__Brief__. Copy out the entries below word for word, from the line containing "Open the Calibri font name dropdown" through the end of the entries, leaving out the pictures.
========
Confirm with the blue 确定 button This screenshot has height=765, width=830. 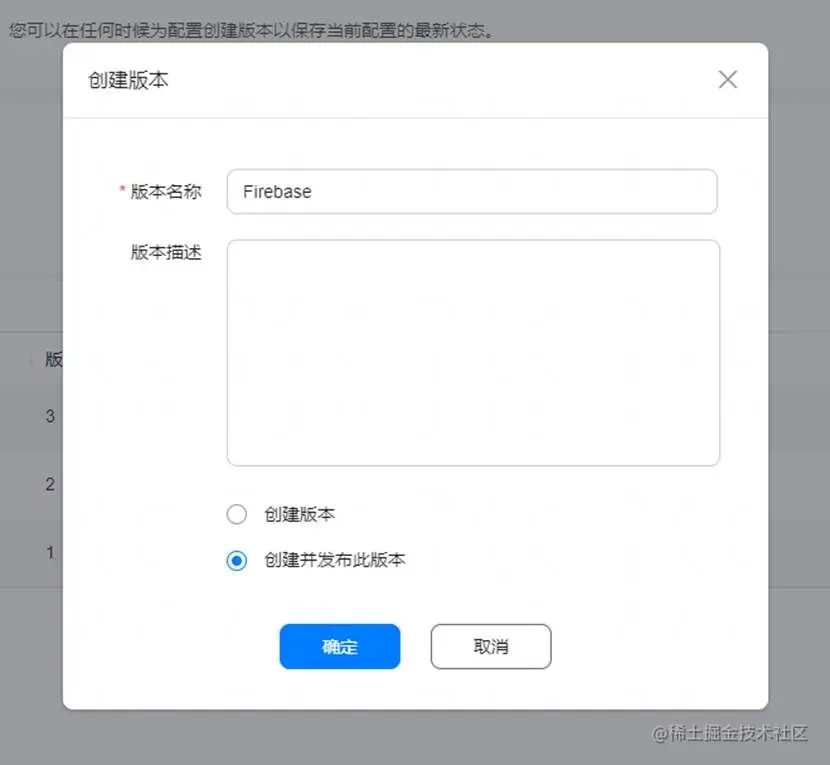point(340,646)
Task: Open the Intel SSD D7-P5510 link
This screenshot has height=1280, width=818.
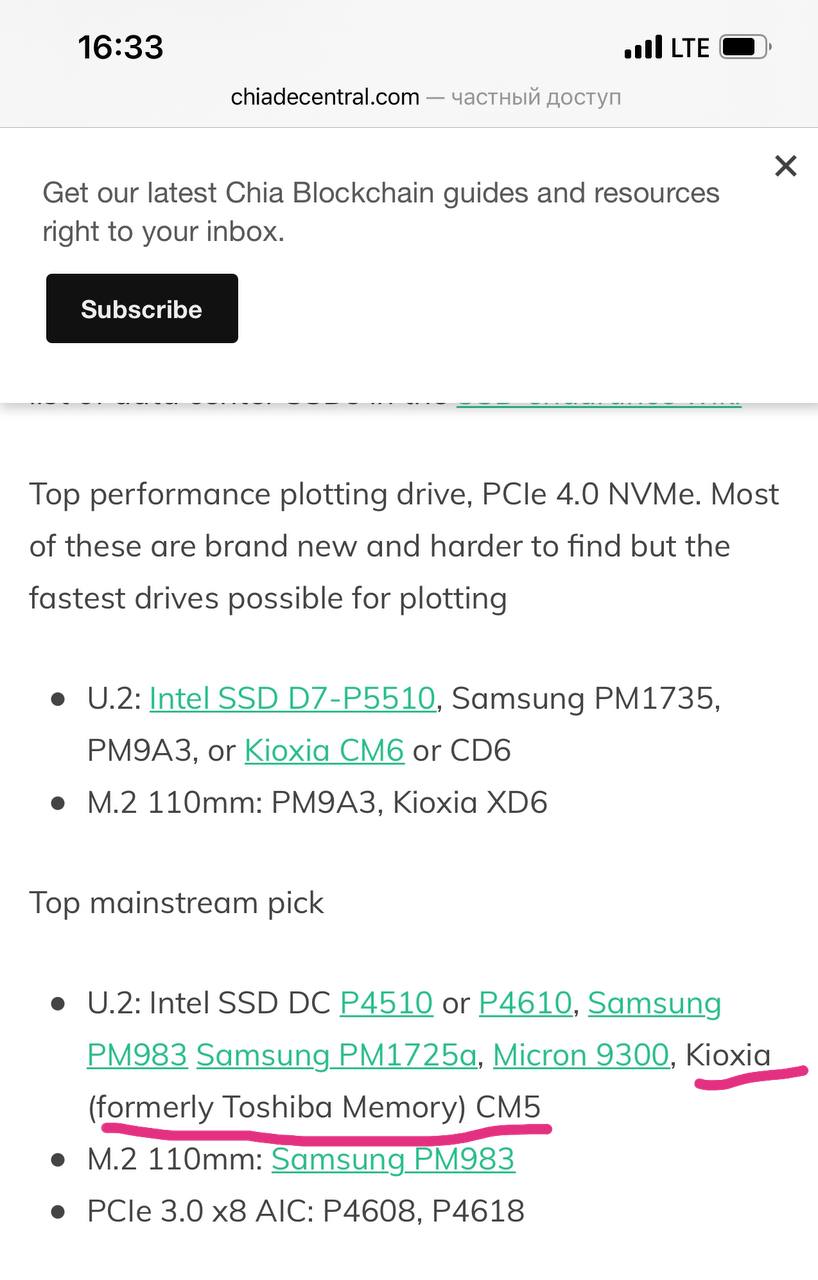Action: [x=292, y=698]
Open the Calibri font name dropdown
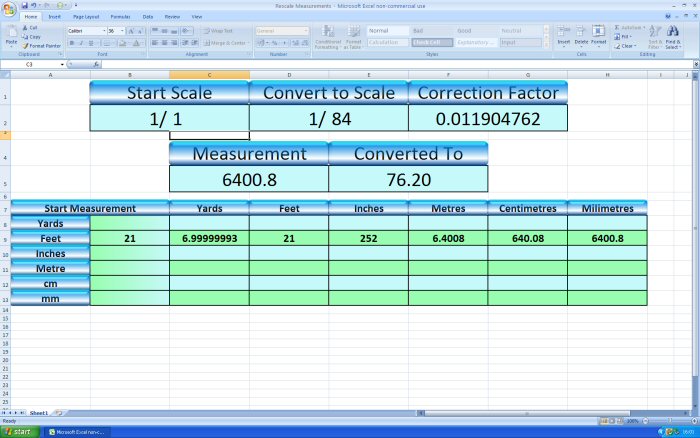Viewport: 700px width, 438px height. pyautogui.click(x=101, y=31)
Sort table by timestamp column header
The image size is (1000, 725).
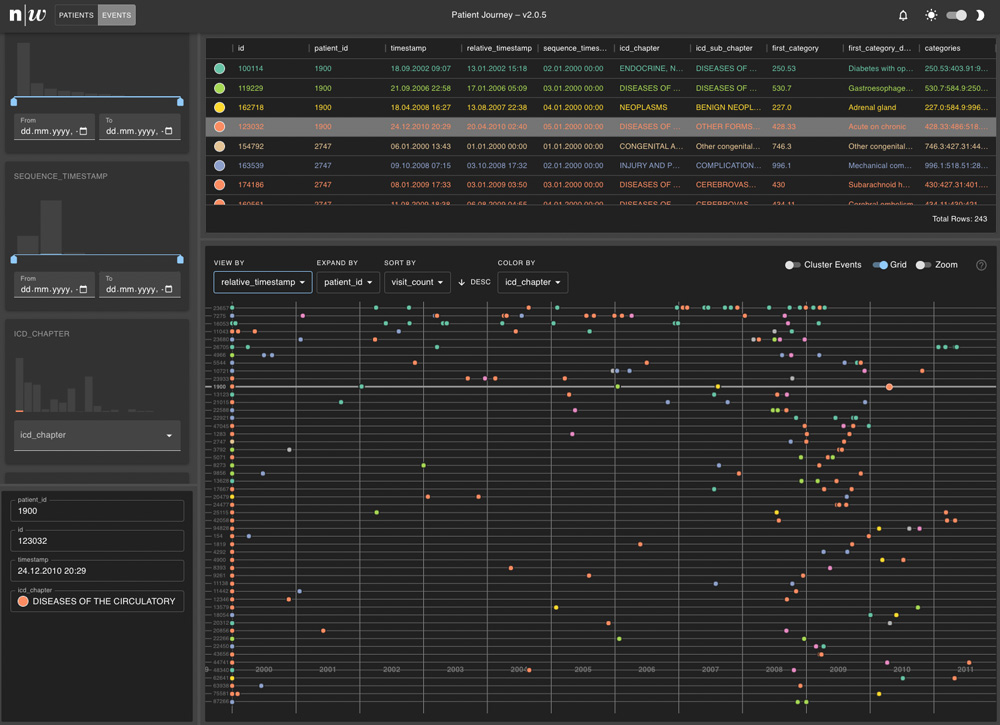click(x=409, y=48)
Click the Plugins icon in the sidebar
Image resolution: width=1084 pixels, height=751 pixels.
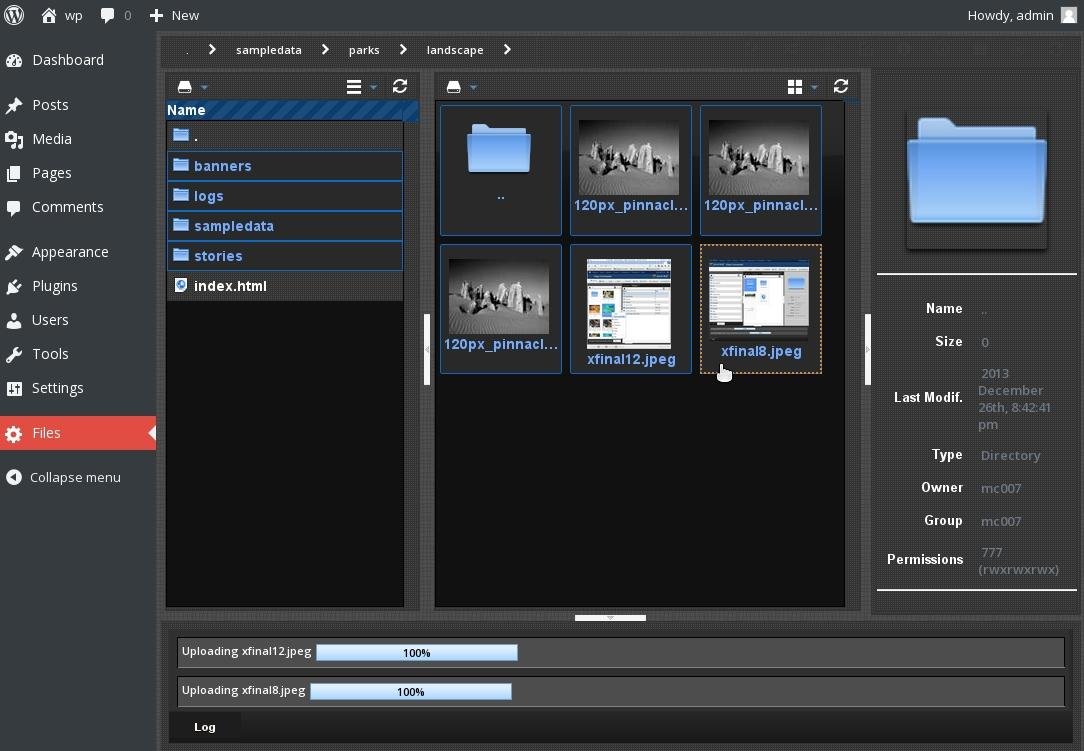click(14, 286)
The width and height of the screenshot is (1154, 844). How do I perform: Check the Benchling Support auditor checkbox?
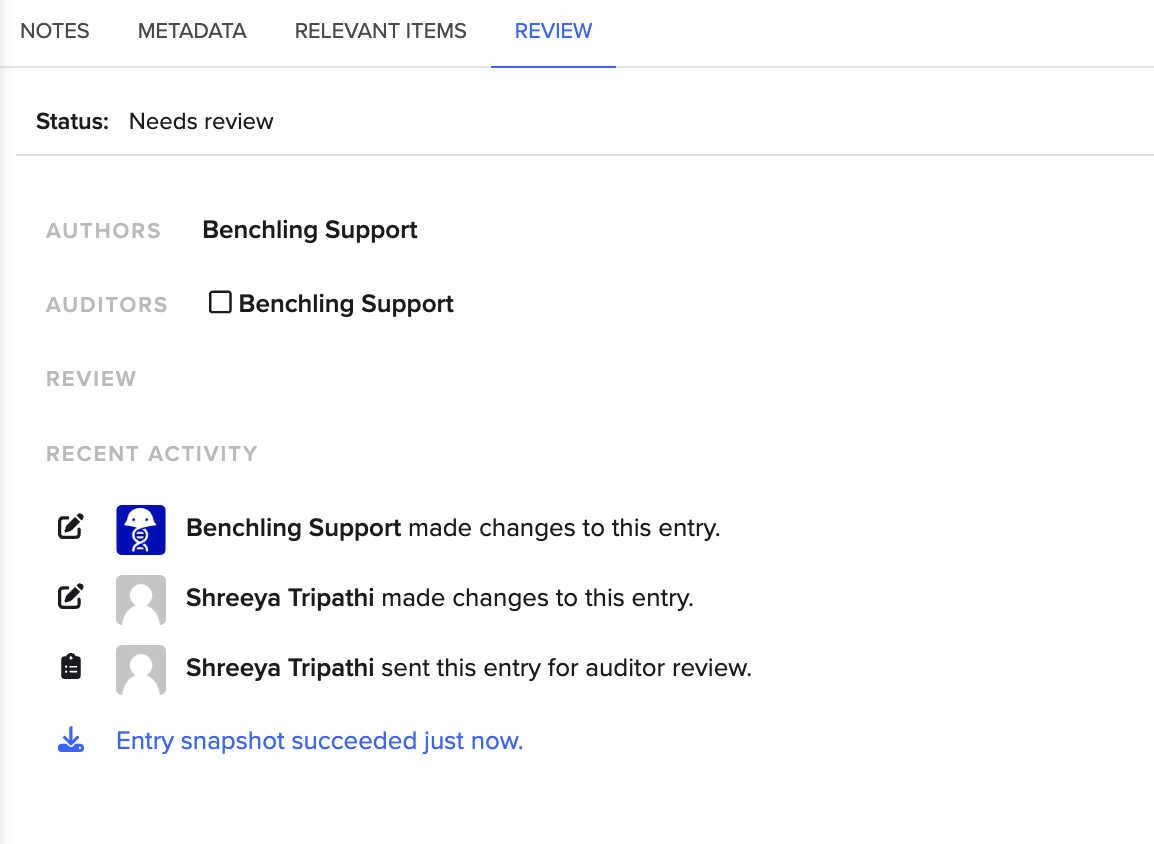[x=220, y=302]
========
__Expected output__.
Open the Calibri font name dropdown
Viewport: 700px width, 438px height. pyautogui.click(x=101, y=31)
Sort table by timestamp column header
The image size is (1000, 725).
click(x=409, y=48)
Click the Plugins icon in the sidebar
Image resolution: width=1084 pixels, height=751 pixels.
click(14, 286)
The width and height of the screenshot is (1154, 844). How do I perform: Check the Benchling Support auditor checkbox?
[x=220, y=302]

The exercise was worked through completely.